• _Problem description_: Locate the word "filter" in the material, then show every line that holds it.

• _Available data_:
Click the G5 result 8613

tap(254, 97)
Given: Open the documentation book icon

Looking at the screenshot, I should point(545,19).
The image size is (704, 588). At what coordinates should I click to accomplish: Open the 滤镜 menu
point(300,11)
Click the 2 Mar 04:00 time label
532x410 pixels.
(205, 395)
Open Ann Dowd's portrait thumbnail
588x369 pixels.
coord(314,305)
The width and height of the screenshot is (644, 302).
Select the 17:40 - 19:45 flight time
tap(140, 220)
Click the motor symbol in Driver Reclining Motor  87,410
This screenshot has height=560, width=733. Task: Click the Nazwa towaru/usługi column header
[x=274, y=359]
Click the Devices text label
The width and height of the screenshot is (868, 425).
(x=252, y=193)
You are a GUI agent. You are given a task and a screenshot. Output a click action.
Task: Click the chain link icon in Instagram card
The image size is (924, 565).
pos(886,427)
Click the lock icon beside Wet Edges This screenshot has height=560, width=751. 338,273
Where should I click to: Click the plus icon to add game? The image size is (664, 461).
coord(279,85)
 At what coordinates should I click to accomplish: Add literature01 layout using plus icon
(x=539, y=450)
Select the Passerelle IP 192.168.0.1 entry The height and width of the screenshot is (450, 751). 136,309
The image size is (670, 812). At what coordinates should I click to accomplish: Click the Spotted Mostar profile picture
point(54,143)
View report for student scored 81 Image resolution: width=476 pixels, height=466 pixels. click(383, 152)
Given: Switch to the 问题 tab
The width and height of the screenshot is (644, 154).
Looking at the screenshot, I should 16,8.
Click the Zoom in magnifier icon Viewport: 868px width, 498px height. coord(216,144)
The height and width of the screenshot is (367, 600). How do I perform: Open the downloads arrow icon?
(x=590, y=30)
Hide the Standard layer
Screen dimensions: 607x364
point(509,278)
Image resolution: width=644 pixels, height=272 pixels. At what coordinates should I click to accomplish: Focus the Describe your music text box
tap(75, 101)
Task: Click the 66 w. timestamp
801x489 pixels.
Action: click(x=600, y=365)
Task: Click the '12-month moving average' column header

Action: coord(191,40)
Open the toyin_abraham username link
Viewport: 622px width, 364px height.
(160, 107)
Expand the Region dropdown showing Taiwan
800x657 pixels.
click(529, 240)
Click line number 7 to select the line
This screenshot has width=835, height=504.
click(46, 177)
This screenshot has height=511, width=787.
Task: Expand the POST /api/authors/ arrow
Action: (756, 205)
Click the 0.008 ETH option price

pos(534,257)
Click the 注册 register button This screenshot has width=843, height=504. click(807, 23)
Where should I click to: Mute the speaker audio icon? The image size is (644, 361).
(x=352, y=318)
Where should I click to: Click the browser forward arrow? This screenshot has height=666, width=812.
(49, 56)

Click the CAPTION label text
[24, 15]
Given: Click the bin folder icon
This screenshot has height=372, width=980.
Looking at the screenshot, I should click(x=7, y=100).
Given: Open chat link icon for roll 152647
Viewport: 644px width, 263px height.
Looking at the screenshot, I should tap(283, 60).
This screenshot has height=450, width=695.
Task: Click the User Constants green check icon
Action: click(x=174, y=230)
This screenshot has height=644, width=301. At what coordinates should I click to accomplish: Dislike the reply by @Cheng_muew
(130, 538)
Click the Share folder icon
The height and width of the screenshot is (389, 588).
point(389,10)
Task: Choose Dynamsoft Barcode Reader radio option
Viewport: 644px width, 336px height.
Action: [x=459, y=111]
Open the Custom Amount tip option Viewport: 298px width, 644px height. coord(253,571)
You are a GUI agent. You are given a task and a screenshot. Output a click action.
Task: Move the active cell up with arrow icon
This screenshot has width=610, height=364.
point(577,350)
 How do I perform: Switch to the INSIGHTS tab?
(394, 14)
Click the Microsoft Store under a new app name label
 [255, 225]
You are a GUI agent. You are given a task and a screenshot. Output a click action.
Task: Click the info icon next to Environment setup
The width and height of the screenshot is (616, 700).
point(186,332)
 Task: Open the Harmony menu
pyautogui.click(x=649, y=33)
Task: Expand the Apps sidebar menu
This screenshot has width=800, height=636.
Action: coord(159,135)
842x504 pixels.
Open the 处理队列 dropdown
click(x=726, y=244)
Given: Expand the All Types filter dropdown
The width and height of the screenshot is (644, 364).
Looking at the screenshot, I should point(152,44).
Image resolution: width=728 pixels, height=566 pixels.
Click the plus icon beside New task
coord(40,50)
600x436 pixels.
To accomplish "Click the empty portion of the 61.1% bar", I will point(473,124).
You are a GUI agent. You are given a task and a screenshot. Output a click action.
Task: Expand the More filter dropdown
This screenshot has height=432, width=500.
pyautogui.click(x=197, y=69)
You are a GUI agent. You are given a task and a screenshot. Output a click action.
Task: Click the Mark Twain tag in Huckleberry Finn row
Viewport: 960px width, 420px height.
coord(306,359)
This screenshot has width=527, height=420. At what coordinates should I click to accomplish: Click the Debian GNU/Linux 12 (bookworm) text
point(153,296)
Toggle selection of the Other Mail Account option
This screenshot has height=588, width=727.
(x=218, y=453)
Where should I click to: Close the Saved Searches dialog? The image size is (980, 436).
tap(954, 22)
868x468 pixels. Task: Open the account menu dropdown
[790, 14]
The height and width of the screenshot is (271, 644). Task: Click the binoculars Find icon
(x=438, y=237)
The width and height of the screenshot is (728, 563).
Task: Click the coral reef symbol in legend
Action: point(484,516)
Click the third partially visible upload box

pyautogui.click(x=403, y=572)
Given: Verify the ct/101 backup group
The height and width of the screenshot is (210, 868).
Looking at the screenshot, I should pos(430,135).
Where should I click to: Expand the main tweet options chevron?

• _Answer box_:
Given: Expand the All Types filter dropdown
Task: Expand the More filter dropdown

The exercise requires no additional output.